We’ve been working for the past year or so on developing a simple, cost-effective way to generate income for clients in retirement. In years past, you could simply ladder investment grade corporate or U.S. Treasury bonds, and earn a nice 5-7% yield on your portfolio with very little risk.
However, since 2008, the Federal Reserve, in its attempt to keep the economy growing, has set it’s overnight lending rate to banks at zero percent. This key interest rate has influenced interest rates the world over. And while you can now borrow to purchase at house at sub-4%, the losers in a low-interest rate environment are retirees attempting to live off the income generated by their savings.

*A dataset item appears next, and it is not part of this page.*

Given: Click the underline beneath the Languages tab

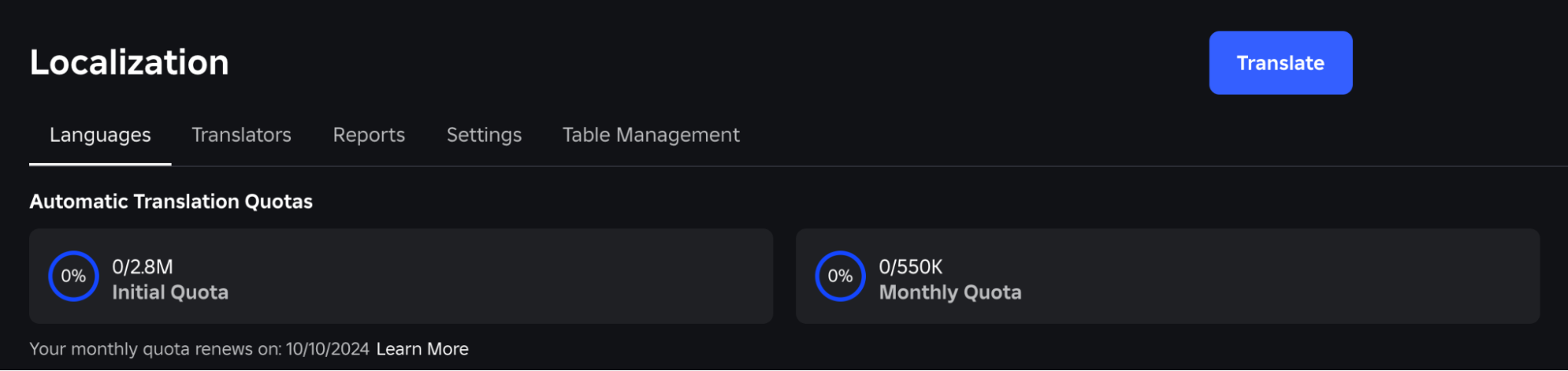Looking at the screenshot, I should 100,164.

Enter Sustainable Income Portfolios, or what we call SIPs. We have developed 8 optimized SIPs ranging from ultra-conservative to aggressive, that aim to provide investors inflation-adjusted income, indefinitely. The more aggressive you go on the scale, the more principal fluctuation you are likely to endure. However, as in any investment, the lower the risk, the lower the potential reward.
Currently (as of 5/2/2016), all of our SIPs generate income between 2.9% and 6.5% in annual distributed income. There is potential for price appreciation in all but the most conservative SIP.
The ultra-conservative SIP that provides the 2.9% yield is best suited to those investors looking to protect principal, but yearning for more yield than a bank will provide. The other seven SIPs should all be able to keep up with inflation as asset prices rise, in addition to the monthly income they provide. The most aggressive SIP has the potential for a total annual return of up to 11%, based on past returns and volatility.